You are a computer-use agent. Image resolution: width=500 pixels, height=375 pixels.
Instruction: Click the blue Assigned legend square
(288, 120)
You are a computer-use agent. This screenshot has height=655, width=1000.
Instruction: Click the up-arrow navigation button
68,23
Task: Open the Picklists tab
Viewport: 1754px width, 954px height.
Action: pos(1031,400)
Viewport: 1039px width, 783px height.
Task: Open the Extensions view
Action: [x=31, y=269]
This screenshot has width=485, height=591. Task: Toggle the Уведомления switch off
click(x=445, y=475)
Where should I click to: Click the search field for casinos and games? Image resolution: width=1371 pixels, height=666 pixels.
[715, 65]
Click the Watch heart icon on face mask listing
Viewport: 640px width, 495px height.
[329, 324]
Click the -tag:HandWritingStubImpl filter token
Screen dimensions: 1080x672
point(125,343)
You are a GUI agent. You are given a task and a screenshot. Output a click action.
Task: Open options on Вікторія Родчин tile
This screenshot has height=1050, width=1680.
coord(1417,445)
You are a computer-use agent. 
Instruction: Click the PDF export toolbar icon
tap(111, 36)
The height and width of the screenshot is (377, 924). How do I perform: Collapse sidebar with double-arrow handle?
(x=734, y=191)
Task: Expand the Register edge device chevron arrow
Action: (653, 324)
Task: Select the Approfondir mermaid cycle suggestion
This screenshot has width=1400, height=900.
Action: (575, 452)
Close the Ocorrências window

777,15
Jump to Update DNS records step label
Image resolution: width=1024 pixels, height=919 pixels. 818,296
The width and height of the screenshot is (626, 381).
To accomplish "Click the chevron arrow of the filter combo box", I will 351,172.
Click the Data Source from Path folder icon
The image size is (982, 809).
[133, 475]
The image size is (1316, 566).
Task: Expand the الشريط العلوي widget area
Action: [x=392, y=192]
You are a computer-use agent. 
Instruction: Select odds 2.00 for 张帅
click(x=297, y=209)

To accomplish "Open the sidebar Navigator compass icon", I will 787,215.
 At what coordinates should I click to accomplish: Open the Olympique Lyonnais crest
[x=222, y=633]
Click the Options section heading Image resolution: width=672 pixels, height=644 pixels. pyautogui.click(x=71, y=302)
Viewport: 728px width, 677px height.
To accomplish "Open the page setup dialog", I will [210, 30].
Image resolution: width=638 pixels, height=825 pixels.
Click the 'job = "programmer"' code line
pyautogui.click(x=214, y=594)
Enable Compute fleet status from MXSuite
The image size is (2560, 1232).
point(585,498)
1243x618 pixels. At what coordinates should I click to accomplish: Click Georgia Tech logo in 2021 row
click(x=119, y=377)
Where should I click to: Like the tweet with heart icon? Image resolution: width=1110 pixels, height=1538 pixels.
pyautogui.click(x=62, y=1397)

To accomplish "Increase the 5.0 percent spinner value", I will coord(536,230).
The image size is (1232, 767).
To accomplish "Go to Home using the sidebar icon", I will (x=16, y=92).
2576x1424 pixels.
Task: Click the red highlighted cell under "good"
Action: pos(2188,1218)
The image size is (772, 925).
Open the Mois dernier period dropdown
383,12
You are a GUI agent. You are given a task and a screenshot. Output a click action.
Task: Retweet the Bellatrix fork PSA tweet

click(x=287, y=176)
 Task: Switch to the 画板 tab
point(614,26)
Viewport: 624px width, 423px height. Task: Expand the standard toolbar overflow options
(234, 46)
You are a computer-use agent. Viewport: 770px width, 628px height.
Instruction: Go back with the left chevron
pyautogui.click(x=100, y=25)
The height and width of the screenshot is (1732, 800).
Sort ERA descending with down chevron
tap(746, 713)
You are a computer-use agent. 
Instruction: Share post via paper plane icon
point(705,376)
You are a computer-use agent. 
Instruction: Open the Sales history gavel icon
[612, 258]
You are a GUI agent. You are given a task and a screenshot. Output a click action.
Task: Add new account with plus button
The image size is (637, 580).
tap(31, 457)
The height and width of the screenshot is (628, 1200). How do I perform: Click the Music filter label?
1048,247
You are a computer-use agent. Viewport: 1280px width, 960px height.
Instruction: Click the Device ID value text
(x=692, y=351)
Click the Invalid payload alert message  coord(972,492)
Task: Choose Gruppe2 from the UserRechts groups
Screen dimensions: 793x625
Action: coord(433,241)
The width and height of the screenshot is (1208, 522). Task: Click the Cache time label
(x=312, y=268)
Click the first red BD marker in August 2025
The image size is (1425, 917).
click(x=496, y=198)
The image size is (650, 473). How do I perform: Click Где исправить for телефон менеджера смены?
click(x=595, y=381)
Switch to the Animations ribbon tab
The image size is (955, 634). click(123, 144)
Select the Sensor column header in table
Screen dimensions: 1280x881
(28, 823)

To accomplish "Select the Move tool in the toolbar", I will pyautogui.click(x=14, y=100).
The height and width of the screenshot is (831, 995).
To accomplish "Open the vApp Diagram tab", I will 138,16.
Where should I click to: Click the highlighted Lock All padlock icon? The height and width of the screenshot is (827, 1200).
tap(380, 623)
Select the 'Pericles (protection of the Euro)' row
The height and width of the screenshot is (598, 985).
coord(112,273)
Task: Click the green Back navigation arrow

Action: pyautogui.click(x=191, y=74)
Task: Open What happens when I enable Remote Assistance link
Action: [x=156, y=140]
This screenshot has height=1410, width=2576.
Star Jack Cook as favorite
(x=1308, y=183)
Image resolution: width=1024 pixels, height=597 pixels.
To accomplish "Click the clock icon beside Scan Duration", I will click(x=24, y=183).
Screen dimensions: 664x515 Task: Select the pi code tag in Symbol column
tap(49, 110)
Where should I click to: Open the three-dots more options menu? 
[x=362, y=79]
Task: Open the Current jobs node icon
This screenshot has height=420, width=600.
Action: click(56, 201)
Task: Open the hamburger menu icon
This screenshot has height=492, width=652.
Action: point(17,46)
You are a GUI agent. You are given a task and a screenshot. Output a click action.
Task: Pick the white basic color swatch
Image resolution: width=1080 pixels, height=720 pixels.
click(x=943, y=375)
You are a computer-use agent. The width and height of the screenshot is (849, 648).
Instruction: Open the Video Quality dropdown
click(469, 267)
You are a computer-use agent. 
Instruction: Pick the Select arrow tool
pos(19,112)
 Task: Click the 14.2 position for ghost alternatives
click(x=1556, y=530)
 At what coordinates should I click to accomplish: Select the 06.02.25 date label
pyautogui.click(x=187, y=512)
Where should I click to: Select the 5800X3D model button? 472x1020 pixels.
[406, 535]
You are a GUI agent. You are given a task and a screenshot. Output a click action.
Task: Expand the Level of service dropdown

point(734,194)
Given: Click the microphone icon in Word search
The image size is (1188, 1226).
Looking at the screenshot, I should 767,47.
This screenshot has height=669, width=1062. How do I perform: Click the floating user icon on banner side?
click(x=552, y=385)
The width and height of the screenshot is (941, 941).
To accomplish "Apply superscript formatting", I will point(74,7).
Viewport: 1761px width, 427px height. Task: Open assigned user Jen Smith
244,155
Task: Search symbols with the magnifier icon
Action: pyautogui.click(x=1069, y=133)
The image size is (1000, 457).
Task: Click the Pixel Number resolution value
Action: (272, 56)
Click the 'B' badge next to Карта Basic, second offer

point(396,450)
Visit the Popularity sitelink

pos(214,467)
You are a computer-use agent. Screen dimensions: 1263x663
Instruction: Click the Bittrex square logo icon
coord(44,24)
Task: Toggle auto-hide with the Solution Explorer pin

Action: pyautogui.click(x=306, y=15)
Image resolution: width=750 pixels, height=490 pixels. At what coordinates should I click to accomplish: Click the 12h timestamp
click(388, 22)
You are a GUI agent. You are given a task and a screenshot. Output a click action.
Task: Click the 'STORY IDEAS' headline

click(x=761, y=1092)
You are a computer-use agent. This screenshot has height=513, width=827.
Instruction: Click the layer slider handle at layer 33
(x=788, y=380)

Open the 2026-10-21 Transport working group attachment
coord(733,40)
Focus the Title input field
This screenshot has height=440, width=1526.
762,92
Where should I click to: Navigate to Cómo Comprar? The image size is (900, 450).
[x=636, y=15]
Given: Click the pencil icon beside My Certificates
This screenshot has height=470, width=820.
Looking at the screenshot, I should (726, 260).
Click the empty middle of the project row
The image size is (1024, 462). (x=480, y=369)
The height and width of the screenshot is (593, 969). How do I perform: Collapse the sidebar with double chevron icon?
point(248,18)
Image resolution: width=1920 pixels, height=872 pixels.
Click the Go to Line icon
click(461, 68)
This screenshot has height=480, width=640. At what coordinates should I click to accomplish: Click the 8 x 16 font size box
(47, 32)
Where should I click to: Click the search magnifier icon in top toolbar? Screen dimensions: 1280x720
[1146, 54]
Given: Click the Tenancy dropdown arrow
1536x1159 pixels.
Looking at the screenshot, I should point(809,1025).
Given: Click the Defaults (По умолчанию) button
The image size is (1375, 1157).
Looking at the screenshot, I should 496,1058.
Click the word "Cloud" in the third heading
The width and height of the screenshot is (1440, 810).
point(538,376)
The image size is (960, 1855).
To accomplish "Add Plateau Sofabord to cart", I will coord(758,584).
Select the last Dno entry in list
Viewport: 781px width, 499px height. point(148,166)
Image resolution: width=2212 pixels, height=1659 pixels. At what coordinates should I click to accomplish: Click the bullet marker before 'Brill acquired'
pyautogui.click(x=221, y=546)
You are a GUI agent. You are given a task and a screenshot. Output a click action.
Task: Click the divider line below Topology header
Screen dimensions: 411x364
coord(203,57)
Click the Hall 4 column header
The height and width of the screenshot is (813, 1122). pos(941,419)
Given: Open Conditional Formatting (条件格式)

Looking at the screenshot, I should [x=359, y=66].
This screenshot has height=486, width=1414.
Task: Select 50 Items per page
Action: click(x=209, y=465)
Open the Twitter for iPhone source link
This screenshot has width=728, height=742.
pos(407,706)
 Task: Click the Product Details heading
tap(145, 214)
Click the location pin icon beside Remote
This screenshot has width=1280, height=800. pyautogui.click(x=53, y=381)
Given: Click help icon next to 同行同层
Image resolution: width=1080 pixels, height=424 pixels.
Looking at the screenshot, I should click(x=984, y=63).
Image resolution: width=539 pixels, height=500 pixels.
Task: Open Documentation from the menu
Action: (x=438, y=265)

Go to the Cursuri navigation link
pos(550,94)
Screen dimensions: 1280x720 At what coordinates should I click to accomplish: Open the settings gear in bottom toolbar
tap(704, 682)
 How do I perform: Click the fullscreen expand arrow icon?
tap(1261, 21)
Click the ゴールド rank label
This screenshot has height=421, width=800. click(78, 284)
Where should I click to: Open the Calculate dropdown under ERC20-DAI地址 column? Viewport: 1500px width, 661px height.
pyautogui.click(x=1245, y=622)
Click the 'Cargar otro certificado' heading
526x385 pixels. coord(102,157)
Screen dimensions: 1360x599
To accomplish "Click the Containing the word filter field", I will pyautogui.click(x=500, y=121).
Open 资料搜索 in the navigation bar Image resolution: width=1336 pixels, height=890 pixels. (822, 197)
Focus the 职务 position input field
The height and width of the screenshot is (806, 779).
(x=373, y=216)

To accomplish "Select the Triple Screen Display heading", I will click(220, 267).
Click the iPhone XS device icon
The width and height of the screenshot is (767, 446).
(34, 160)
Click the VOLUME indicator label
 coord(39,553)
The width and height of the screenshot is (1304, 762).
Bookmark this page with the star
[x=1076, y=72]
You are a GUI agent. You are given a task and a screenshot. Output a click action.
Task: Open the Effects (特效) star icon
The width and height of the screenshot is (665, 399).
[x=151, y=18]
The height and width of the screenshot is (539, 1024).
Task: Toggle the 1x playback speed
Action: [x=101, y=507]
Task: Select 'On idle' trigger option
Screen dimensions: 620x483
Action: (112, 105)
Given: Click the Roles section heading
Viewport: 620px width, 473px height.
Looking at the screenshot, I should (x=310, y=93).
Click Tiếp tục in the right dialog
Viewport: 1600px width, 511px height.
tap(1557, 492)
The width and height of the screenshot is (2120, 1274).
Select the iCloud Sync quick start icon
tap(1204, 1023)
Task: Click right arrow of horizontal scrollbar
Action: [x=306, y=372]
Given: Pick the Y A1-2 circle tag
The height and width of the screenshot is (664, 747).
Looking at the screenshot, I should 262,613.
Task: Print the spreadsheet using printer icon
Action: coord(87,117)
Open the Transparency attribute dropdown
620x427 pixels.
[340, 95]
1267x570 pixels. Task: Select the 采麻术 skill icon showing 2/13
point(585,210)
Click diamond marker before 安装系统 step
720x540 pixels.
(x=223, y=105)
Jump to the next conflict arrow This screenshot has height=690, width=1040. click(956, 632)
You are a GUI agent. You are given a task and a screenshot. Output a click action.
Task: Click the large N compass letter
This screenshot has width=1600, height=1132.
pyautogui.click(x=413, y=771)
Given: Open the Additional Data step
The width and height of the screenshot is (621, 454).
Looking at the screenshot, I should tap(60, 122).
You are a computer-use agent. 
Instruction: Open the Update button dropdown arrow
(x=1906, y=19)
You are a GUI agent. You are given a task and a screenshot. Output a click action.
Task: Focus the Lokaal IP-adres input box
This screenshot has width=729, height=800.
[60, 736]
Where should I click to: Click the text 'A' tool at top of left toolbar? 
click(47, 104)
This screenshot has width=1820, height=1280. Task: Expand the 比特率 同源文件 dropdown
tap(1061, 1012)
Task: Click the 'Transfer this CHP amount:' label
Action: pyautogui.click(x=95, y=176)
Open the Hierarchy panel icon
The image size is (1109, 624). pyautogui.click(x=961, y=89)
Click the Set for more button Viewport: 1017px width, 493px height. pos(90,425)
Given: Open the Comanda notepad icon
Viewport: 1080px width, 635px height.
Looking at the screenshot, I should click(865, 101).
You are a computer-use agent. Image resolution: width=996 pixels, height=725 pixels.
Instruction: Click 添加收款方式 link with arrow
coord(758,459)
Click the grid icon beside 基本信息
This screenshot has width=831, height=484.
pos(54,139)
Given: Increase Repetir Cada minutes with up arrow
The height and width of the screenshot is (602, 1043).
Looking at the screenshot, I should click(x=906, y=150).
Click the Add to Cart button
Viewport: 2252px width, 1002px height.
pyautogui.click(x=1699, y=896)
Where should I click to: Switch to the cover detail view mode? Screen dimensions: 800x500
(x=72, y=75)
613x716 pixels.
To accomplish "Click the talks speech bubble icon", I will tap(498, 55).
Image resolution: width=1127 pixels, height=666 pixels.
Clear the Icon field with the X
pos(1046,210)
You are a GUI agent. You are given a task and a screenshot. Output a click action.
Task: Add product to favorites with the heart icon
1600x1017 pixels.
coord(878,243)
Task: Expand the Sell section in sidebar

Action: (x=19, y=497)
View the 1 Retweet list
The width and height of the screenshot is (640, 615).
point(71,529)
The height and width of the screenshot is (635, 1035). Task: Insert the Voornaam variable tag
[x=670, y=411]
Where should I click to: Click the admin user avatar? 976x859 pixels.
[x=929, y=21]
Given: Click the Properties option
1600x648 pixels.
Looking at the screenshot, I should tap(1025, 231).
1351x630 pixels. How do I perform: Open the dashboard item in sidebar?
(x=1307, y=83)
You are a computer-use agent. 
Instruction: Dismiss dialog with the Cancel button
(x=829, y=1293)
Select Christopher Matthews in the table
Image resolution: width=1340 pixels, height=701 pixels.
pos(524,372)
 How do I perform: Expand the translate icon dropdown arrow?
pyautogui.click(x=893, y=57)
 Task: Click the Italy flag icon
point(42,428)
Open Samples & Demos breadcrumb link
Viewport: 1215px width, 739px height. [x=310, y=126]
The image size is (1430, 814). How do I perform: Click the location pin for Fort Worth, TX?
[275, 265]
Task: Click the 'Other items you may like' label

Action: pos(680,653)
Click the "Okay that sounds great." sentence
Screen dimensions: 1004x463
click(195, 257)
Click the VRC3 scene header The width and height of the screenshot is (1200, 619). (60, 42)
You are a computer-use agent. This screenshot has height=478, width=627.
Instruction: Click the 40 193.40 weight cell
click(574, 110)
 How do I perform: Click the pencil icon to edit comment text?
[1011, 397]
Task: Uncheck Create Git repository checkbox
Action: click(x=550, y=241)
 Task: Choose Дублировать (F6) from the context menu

━━━━━━━━━━

Write out, from the lines above, only those from the line with "Instruction: Click the PDF" to the line with "Click the Data Source from Path folder icon", exactly as given, including the first and the last.

## Response to this exercise:
Instruction: Click the PDF export toolbar icon
tap(111, 36)
The height and width of the screenshot is (377, 924). How do I perform: Collapse sidebar with double-arrow handle?
(x=734, y=191)
Task: Expand the Register edge device chevron arrow
Action: (653, 324)
Task: Select the Approfondir mermaid cycle suggestion
This screenshot has width=1400, height=900.
Action: (575, 452)
Close the Ocorrências window

777,15
Jump to Update DNS records step label
Image resolution: width=1024 pixels, height=919 pixels. 818,296
The width and height of the screenshot is (626, 381).
To accomplish "Click the chevron arrow of the filter combo box", I will 351,172.
Click the Data Source from Path folder icon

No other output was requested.